Então, nesse instante de lucidez, pensamos em quantas formas há para se viver. Procuraram tanto o elixir da vida eterna, sem perceberem que apenas morremos quando todas as pessoas que se lembrarem de nós não mais forem capazes de lembrar.


E eu não estou falando da menina, que colocamos a nossa atenção. Em alguns minutos, ela não se lembrará mais de sua existência. É por isso que existem livros, músicas, danças e todas as formas de arte. Pegamos emprestado a história do outro e do mundo para podermos viver.


Por isso que Beatles pode parecer tão próximo quanto Júlio Verne. Eles estão por perto porque estamos lembrando deles quase que o tempo todo. Então, eles vivem para alguns. Mas enquanto viverem, mesmo que para um, já será o suficiente.


E os mortos também podem renascer das cinzas. Um livro escrito ao acaso após tanto tempo é capaz de revelar um autor ou história que passam a ser lembradas e, portanto, existem.


Veja que não é necessário ser Picasso. Todos os dias somos consequências dos mortos e da frugalidade que agora você sente em suas veias. Somos a reposta que nossos pais deram para o mundo, e eles são de nossos avós, e avós de bisavós e bisavós de tataravós, até que sejamos todos de uma família só.


Claro que essa reposta para a vida eterna não é o suficiente. Afinal, se pensarmos que pode existir um dia em que a população toda da terra morrerá, então quem será eterno se não há alguém para recordar? Além do mais, não há como sentir que é preciso ser eterno se não há memória.

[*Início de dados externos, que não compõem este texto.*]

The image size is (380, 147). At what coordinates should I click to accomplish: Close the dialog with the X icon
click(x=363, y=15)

Claro que não pensamos muito em todas essas coisas, porque a vida chama para o agora a todo o momento. Dali a segundos, os problemas voltam a ser tão imensos e intensos como uma avalanche.


O incrível é: o que nos tira dessa transe de morte e alerta para a vida e o instante não são os problemas, mas os sentimentos. Não é estranho?

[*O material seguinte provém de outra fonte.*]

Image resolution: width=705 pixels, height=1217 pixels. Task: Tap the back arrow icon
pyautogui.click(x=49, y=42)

Por que algo tão fugaz e passageiro é capaz de nos trazer de volta? Sentimentos. Raiva, felicidade, amor, tristeza. Qualquer um pode senti-los a qualquer hora mesmo que durante um piscar de olhos. Assim, eles estão longe de durarem para sempre em uma vida, mas perto demais de serem universais e existências. Se todos os seres humanos que existirem podem senti-los, então eles são eternos.


Talvez nada seja melhor do que a eternidade para nos acordar da própria.

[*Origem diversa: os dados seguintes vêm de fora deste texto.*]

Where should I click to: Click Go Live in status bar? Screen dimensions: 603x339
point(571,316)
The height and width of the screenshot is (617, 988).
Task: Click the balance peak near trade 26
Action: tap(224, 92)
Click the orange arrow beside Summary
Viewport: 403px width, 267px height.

Mas por que precisamos acordar? Bem, deve existir um motivo para os sentimentos desejarem que vivamos o agora. Talvez a razão seja a procriação. Uma questão biológica; não deixar que o planeta se esvazie. Para isso, também nos alimentamos e é possível gerar alimentos a partir de outros. É preciso comer arroz, frutas, peixe. Plantamos aquela muda de pé de feijão na pré-escola para entendermos que é assim que funciona a vida. E você achando que era só um pé de feijão.


E por que nos dar a capacidade de procriar e viver, gerando alimentos a partir de outros, com o objetivo de que o planeta não se esvazie? Ora, não parece óbvio? Para que todos nós possam viver para sempre. A eternidade num pé de feijão.